Sargents Station - Underground Railroad
Sargents Station was founded and named around 1800, specifically as a "station -- for helping terrified slaves who had managed to get across the Ohio River." Strategically chosen at the center and narrows of the Lower Scioto Valley, astride both the land and river routes going north from Portsmouth, Sargents Station was a principal stopover along the Scioto Trail, en route to Chillicothe and the Pee Pee Settlement in northwest Pike County.
The Sargent family, which had manumitted their slaves in Maryland in 1781, moved to the Ohio frontier for the express purpose of combating "the horrors of slavery." The Sargent Home, which still stands, has extensive underground tunnels emanating from its cellar.

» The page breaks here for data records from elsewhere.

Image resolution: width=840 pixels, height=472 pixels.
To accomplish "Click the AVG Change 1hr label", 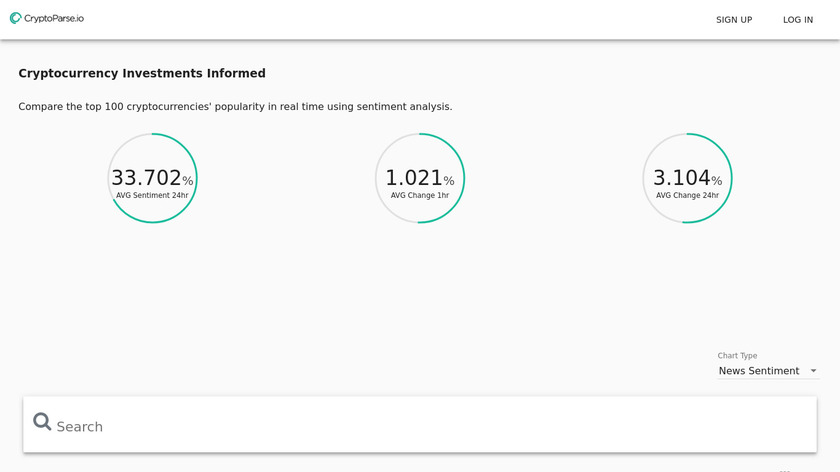I will coord(420,196).
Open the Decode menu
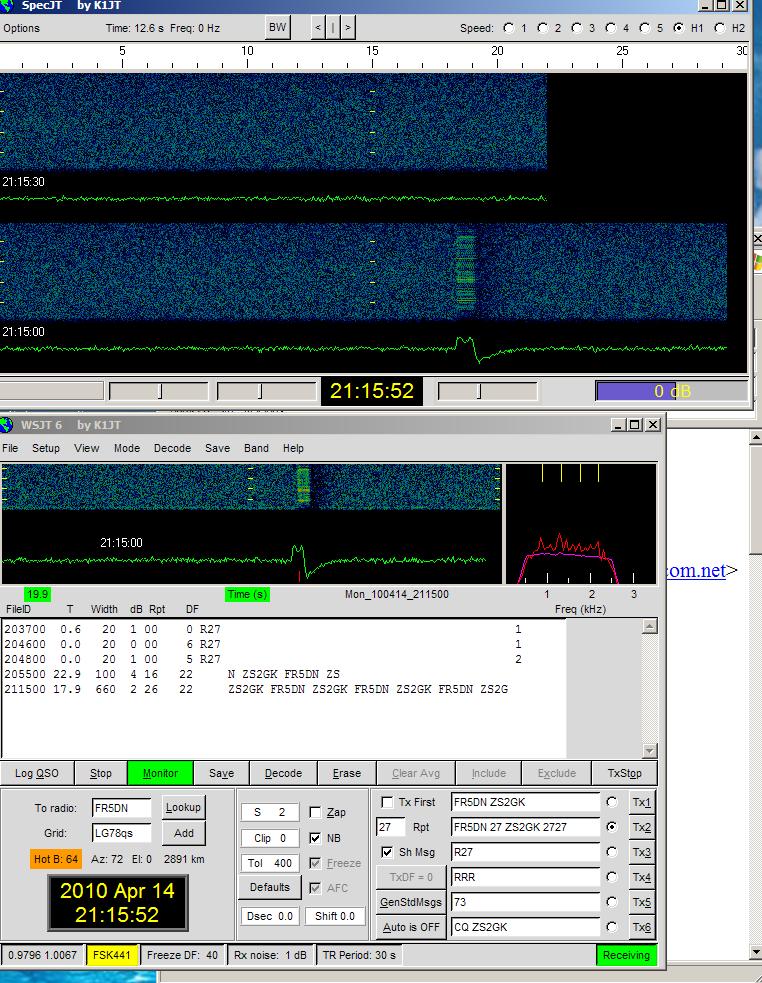762x983 pixels. click(172, 448)
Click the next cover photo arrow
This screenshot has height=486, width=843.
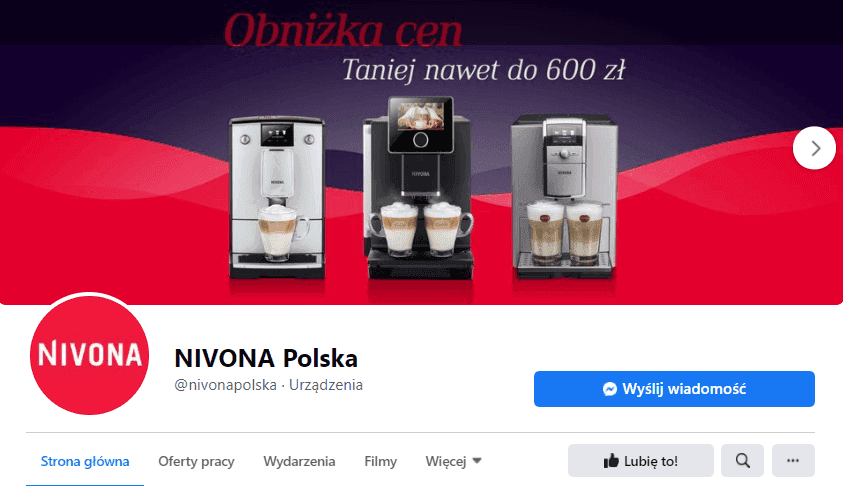click(814, 148)
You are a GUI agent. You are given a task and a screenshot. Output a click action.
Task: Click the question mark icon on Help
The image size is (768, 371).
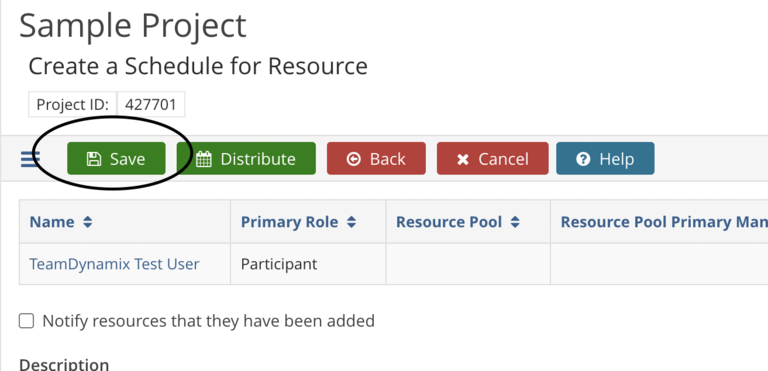point(583,159)
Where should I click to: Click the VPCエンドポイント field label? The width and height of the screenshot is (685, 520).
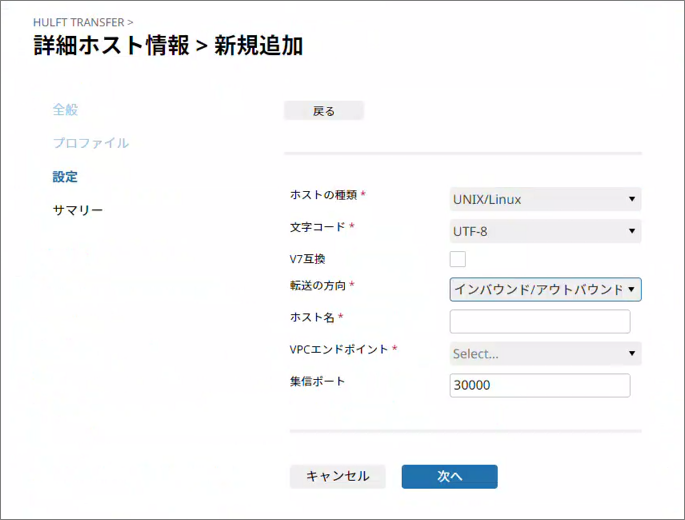click(337, 349)
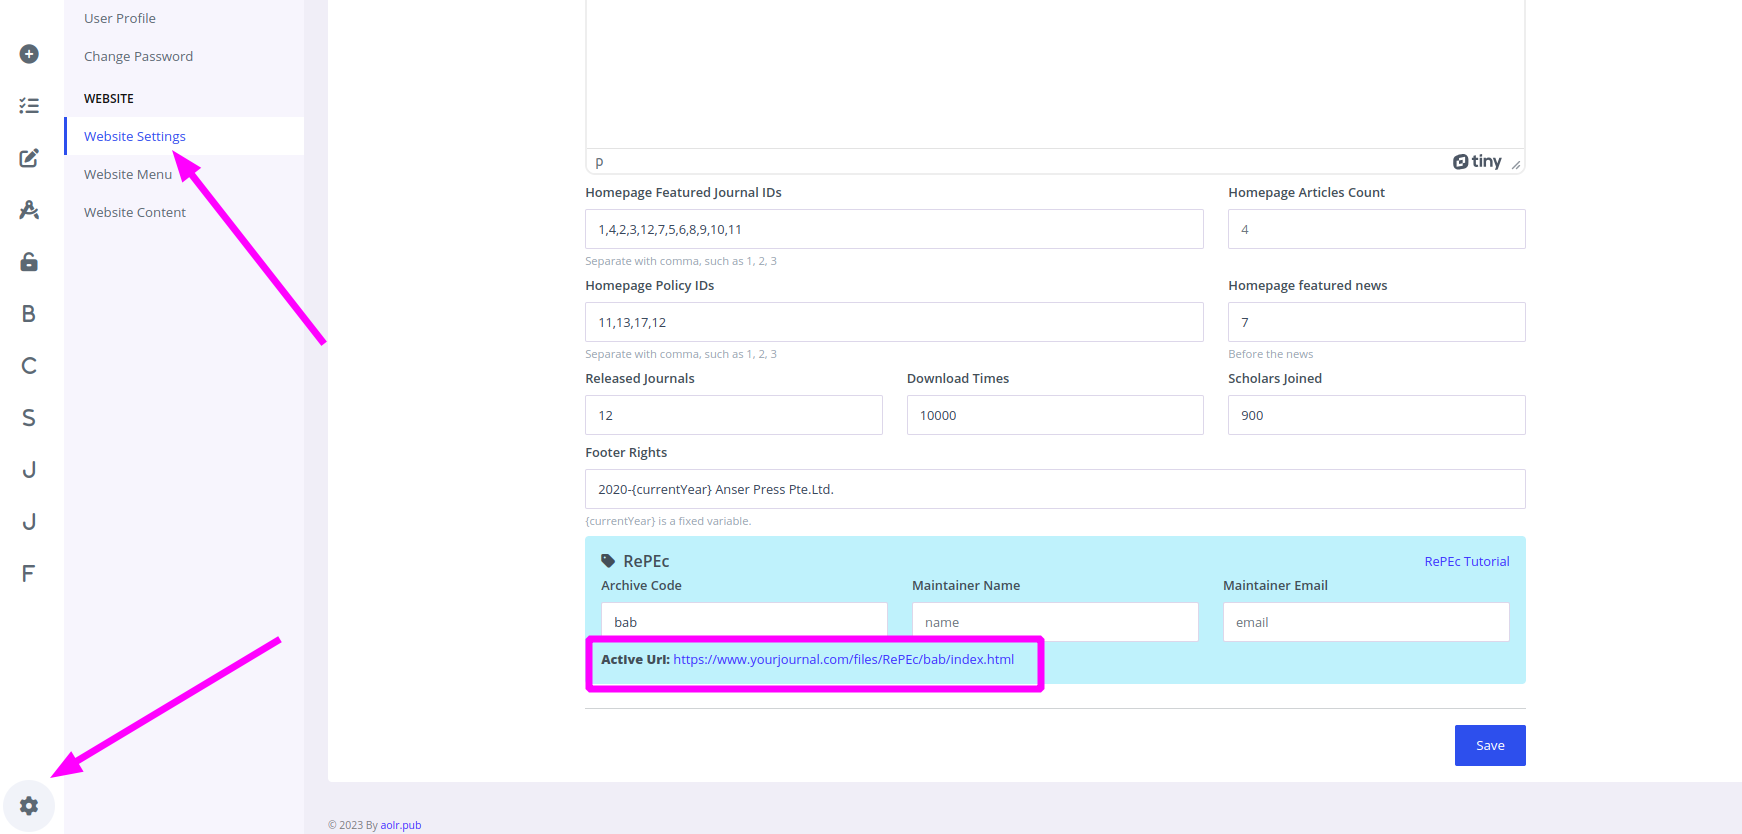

In Ohio, the Sargents hooked up with a prominent political clan of like convictions, the Barnes family. James Barnes served as owner and editor of the Scioto Gazette (now the Chillicothe Gazette), while helping to establish Underground Railroad connections in Ross County. His nephew, John Barnes, Jr., built a grand home just south of the Sargent estate. Both James and John fought fugitive slave laws as Ohio state legislators. The Barnes Home also is well preserved.
Three of John's male descendants would marry Sargent girls, uniting the families and creating a nexus of UGRR activity at the strategic center of southern Ohio. Together, the Barnes and Sargents founded the Sargents Methodist Episcopal Church. A spin-of that church was established as Bailey Chapel in Wakefield, the first and only Methodist parsonage in south-central Ohio. The parsonage served as a training center for liberationist preachers.
Snowden Sargent IV, who was born at Sargents Station, Ohio migrated to eastern Illinois in 1830, at the age of 19. He became a wealthy rancher, and the patron of a Whig attorney his same age, named Abraham Lincoln. At Snowden's arrangement, Linchol visited Sargents Station in 1848, on his way to serve out his term in Congress. He stayed at the Barnes Home, hosted by Isaac Newton Barnes and Mary Sargent Barnes. This visit may explain why Lincoln took his first public stand against slavery immediately upon his arrival in Washington, authoring a bill to outlaw slavery in the District of Columbia.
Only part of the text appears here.